The Japan Society of Applied Physics

4:00 PM - 4:15 PM

[K-8-03] Compact Edge Vision Transformer with 86% Non-volatile Memory Bit Reduction by Percentile Clipping, Per Layer Quantization, and Quantization Aware Training

Ryuhei Yamaguchi1, Ayumu Yamada1, Naoko Misawa1, Chihiro Matsui1, Ken Takeuchi1 (1. The University of Tokyo (Japan))

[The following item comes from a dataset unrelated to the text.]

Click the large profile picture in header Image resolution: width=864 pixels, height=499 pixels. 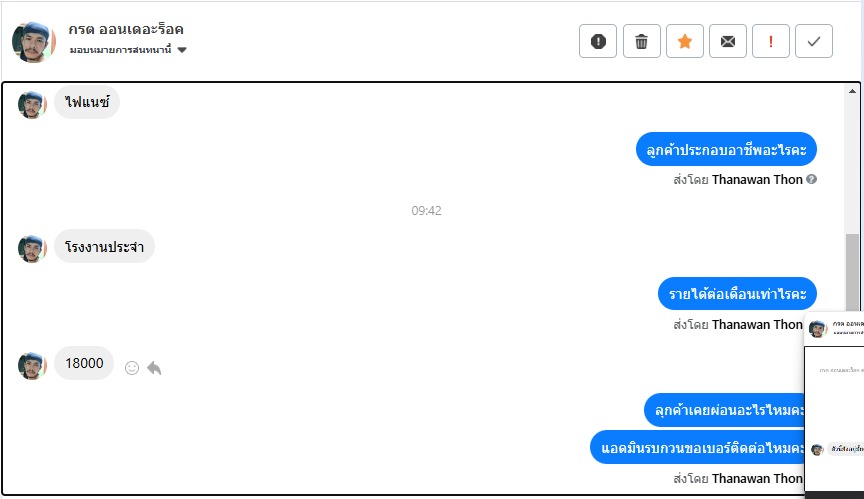tap(34, 41)
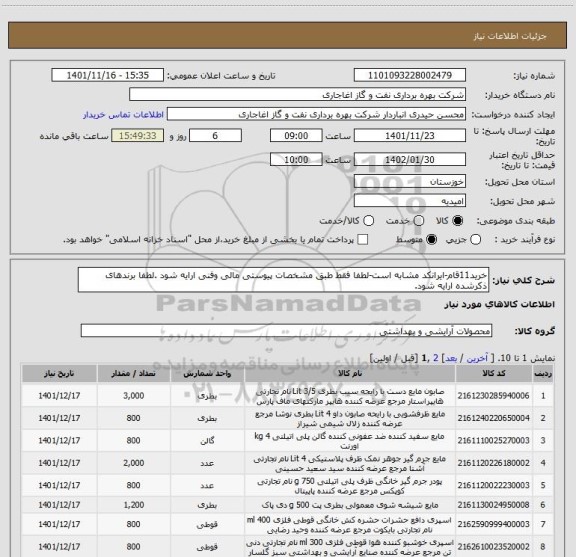
Task: Click the شماره نیاز number field
Action: click(410, 75)
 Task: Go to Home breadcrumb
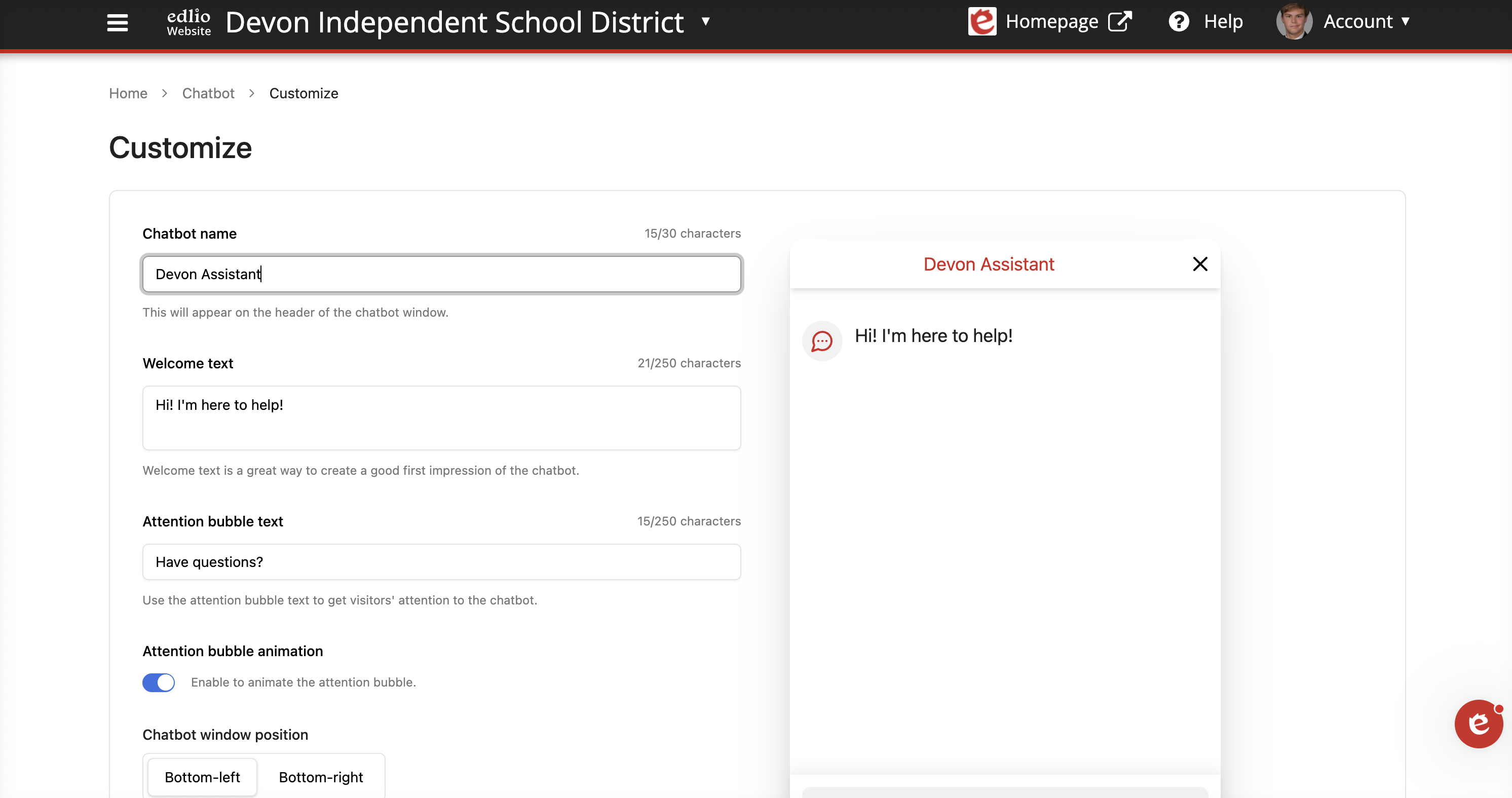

https://doi.org/10.7567/SSDM.2023.K-8-03

This paper proposes a compact edge Vision Transformer (ViT) in which the matrices are mapped to non-volatile memory (NVM)-based Computation-in-Memories (CiMs). ViT has attracted much attention for its high inference accuracy. However, the memory size of ViT is too large for edge applications. ViT requires fine-tuning of pre-trained models on large datasets to achieve high inference accuracy. Thus, to map ViT to CiM compactly with high inference accuracy, 3 methods, bit precision aware percentile clipping, per layer quantization, and quantization aware training are proposed. As a result, the memory size of proposed ViT is successfully reduced by 85.8% with 95.4% inference accuracy in CIFAR 10, enabling implementation at edge applications.